The information is coming from a new study by the U.S. Geological Survey and Connecticut’s Department of Public Health. The study showed that seven percent of the wells tested had levels of the two metals too high to deem the drinking water safe.
Representatives from the DPH explained that both uranium and arsenic are common in Connecticut’s well water because of the wide range of bedrock in the earth across the state.
“We found elevated levels sporadically all over the state so the bottom line message is is that every well is at risk and that every well should be tested,” Brian Toal from the DPH said.
The department warning that there are long term health risks for residents who consume water with high levels of either of the two metals, including an increased risk of bladder, skin, or lung cancers.
“Certainly the longer your exposed and the higher levels you’re exposed to the greater the risk, but it is a long term risk, it’s not something you’re going to get sick from today or tomorrow or next week,” Toal said.
Randy Boncek from Aquatek Lads explains the process for homeowners and prospective homeowners to test for the metals is fairly simple and can cost between $100-$150.
“Most people don’t even know these tests exists, so during a real estate transaction then is the time you want to do the analysis,” Boncek said.
He also said if a home tests positive for the either of the substances, the problem can be fixed several ways. One way includes installing a filtration system.
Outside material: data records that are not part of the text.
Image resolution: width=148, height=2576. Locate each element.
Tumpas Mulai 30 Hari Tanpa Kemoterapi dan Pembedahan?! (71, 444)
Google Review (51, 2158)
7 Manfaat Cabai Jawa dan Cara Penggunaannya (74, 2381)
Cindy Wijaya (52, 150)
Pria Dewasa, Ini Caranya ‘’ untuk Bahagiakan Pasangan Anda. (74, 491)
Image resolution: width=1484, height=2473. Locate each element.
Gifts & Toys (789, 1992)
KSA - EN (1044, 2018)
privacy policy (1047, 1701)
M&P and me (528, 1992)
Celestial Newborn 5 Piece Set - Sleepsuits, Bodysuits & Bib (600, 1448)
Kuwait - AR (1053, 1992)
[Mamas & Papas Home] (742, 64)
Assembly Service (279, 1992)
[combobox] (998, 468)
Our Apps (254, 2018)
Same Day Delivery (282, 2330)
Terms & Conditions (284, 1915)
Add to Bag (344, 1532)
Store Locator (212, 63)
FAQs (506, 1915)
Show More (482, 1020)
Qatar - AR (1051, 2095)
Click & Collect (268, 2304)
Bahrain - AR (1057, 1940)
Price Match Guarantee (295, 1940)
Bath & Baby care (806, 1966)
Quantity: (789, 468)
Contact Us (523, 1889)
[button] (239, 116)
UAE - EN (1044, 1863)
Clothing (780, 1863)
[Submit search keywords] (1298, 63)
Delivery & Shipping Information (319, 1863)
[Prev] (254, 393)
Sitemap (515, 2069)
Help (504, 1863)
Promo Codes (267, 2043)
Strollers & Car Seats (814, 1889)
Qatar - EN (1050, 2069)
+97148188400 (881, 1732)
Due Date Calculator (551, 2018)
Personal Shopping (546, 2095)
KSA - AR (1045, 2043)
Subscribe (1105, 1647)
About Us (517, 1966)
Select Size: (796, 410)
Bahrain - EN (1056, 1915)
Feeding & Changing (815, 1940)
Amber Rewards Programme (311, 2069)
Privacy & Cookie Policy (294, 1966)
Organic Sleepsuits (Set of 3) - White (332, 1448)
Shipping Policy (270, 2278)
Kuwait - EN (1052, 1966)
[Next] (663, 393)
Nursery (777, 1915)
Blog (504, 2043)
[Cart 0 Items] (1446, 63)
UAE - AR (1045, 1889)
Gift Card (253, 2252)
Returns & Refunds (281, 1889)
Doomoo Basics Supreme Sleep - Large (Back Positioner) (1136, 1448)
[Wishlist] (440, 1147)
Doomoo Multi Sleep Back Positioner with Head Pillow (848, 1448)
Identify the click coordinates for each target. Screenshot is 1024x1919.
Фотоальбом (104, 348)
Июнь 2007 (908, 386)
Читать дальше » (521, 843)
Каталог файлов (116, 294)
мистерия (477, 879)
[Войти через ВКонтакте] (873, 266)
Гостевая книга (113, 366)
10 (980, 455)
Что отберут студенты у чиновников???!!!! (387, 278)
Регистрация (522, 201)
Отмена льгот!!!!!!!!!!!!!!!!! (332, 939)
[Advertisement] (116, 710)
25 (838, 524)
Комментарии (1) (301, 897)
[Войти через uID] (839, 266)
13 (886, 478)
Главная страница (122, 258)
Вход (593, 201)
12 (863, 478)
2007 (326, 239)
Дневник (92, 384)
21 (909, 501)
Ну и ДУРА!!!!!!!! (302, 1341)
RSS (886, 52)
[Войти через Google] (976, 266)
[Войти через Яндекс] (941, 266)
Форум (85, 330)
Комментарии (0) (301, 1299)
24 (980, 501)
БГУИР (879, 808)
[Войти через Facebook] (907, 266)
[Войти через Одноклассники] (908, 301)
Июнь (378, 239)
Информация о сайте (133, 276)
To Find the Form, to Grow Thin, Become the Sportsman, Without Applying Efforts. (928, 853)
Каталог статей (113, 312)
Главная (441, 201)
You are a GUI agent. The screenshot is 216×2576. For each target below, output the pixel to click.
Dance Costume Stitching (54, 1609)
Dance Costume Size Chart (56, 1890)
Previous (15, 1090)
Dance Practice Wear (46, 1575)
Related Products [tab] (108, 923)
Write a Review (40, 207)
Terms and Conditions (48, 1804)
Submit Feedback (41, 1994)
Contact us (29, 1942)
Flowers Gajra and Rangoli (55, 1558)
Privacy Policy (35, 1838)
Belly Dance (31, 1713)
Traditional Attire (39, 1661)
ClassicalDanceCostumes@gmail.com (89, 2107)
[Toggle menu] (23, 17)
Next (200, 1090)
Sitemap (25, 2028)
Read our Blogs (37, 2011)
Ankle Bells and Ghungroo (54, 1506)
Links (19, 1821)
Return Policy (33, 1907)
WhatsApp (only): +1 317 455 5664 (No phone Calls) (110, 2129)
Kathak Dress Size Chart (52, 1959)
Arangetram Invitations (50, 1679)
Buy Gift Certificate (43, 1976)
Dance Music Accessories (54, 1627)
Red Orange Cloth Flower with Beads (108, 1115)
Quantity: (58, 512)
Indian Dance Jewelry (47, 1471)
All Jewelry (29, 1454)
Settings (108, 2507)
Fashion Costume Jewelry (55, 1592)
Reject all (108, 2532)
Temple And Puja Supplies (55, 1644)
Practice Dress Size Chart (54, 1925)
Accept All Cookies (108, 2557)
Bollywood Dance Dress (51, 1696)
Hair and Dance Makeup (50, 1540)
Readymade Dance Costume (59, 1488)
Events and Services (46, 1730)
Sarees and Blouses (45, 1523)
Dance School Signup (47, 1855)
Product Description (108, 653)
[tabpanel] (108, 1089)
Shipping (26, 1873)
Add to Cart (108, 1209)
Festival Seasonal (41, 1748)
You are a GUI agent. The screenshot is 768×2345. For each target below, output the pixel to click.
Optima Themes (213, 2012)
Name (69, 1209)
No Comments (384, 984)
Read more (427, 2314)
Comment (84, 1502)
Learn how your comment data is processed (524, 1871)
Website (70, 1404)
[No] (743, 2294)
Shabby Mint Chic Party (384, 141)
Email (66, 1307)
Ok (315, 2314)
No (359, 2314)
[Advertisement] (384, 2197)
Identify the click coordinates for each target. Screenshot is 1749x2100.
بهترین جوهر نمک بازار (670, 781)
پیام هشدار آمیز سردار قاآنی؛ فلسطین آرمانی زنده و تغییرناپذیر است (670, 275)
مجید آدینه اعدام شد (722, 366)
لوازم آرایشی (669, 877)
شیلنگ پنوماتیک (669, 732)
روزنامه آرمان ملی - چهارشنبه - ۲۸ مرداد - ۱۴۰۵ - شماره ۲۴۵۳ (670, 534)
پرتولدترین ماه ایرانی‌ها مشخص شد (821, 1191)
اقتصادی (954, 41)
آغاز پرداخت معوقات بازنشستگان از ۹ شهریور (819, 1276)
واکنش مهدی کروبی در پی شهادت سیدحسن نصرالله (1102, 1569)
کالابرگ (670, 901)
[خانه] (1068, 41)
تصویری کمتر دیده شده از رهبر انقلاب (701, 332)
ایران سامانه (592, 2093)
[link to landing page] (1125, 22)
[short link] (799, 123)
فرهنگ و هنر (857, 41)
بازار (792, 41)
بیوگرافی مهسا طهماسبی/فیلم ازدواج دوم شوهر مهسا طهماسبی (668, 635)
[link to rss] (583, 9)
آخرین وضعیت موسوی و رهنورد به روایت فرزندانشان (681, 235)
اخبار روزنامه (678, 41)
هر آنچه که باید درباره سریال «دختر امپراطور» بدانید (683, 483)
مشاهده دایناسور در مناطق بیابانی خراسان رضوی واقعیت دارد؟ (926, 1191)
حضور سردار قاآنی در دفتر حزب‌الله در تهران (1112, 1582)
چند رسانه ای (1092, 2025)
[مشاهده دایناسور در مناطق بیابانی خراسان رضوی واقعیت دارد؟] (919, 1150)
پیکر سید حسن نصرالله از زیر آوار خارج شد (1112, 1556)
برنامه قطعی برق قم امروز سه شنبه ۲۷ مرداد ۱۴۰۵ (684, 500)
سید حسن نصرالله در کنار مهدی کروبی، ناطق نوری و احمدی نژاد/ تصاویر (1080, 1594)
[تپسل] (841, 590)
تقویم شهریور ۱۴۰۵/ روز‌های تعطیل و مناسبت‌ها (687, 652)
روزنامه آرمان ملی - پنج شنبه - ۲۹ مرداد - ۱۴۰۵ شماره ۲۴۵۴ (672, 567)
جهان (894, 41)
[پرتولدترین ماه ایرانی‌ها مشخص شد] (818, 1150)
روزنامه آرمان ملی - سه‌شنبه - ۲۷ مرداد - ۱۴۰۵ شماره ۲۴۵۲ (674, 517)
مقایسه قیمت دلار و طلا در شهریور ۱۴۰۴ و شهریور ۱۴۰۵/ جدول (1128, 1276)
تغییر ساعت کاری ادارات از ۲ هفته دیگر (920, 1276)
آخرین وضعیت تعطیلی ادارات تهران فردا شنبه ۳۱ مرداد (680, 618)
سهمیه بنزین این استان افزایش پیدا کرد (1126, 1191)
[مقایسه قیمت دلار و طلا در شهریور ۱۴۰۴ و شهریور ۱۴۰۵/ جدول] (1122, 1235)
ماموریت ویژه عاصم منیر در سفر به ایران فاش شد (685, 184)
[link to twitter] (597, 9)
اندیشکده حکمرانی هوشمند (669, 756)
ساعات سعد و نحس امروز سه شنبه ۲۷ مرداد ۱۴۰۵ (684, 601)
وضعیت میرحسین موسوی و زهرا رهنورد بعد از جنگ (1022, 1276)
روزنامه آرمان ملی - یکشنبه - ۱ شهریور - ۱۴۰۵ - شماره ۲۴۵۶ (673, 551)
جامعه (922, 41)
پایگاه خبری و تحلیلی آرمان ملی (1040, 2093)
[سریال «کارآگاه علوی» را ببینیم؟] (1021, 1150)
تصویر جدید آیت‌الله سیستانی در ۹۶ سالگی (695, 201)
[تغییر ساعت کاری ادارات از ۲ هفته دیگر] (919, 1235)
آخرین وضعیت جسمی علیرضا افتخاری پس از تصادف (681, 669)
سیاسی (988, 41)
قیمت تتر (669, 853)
“It’s a type of treatment system that gets installed directly after the holding tank in the basement so that the entire plumbing distribution system is treated,” Boncek explained.
He also said the testing samples they see in Fairfield County common come back positive for either uranium or arsenic. Boncek added that they have been recently seeing positive sample tests for uranium in Glastonbury, Killingworth, and Madison among others, and arsenic in Pomfret, Woodstock, and Durham.
He said if a homeowner gets a positive sample they should re-test again in six months to a year. Both he and the DPH recommend all homeowners with well water to get the well tested.